Stored data:
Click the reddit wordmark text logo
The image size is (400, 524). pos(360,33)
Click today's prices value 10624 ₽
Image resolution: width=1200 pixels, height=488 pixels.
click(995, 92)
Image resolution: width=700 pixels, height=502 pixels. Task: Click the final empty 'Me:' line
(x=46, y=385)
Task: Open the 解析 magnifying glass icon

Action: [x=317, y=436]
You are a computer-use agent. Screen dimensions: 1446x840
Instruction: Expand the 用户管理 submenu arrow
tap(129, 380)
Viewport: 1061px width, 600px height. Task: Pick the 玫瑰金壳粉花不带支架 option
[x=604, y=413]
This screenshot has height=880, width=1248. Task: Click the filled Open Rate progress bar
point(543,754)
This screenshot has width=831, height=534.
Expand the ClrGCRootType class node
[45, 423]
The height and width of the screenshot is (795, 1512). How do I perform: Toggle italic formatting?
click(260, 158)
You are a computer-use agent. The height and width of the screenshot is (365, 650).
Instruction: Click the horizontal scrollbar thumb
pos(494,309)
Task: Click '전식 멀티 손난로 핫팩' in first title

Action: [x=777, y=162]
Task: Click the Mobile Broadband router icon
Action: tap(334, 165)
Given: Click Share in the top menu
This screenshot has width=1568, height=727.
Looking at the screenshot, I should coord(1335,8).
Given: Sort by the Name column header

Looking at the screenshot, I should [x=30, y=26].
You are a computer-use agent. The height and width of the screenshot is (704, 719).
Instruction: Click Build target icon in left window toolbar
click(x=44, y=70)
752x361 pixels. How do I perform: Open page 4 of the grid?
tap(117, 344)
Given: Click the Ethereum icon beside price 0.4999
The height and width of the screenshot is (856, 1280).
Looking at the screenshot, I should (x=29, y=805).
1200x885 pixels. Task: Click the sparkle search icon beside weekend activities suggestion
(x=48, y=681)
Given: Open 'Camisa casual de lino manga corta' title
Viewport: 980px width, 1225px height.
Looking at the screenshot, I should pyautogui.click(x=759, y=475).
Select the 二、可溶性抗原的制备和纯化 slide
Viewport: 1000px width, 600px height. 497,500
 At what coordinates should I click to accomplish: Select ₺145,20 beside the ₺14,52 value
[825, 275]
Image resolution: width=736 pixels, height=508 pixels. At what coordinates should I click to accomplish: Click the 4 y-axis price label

* _Task to complete_: Write out each record exactly, without addition or omission.

* _Solution_:
Click the reddit wordmark text logo
The image size is (400, 524). pos(360,33)
Click today's prices value 10624 ₽
Image resolution: width=1200 pixels, height=488 pixels.
click(995, 92)
Image resolution: width=700 pixels, height=502 pixels. Task: Click the final empty 'Me:' line
(x=46, y=385)
Task: Open the 解析 magnifying glass icon

Action: [x=317, y=436]
You are a computer-use agent. Screen dimensions: 1446x840
Instruction: Expand the 用户管理 submenu arrow
tap(129, 380)
Viewport: 1061px width, 600px height. Task: Pick the 玫瑰金壳粉花不带支架 option
[x=604, y=413]
This screenshot has height=880, width=1248. Task: Click the filled Open Rate progress bar
point(543,754)
This screenshot has width=831, height=534.
Expand the ClrGCRootType class node
[45, 423]
The height and width of the screenshot is (795, 1512). How do I perform: Toggle italic formatting?
click(260, 158)
You are a computer-use agent. The height and width of the screenshot is (365, 650).
Instruction: Click the horizontal scrollbar thumb
pos(494,309)
Task: Click '전식 멀티 손난로 핫팩' in first title

Action: [x=777, y=162]
Task: Click the Mobile Broadband router icon
Action: tap(334, 165)
Given: Click Share in the top menu
This screenshot has width=1568, height=727.
Looking at the screenshot, I should coord(1335,8).
Given: Sort by the Name column header

Looking at the screenshot, I should [x=30, y=26].
You are a computer-use agent. The height and width of the screenshot is (704, 719).
Instruction: Click Build target icon in left window toolbar
click(x=44, y=70)
752x361 pixels. How do I perform: Open page 4 of the grid?
tap(117, 344)
Given: Click the Ethereum icon beside price 0.4999
The height and width of the screenshot is (856, 1280).
Looking at the screenshot, I should (x=29, y=805).
1200x885 pixels. Task: Click the sparkle search icon beside weekend activities suggestion
(x=48, y=681)
Given: Open 'Camisa casual de lino manga corta' title
Viewport: 980px width, 1225px height.
Looking at the screenshot, I should pyautogui.click(x=759, y=475).
Select the 二、可溶性抗原的制备和纯化 slide
Viewport: 1000px width, 600px height. 497,500
 At what coordinates should I click to accomplish: Select ₺145,20 beside the ₺14,52 value
[825, 275]
Image resolution: width=736 pixels, height=508 pixels. At what coordinates should I click to accomplish: Click the 4 y-axis price label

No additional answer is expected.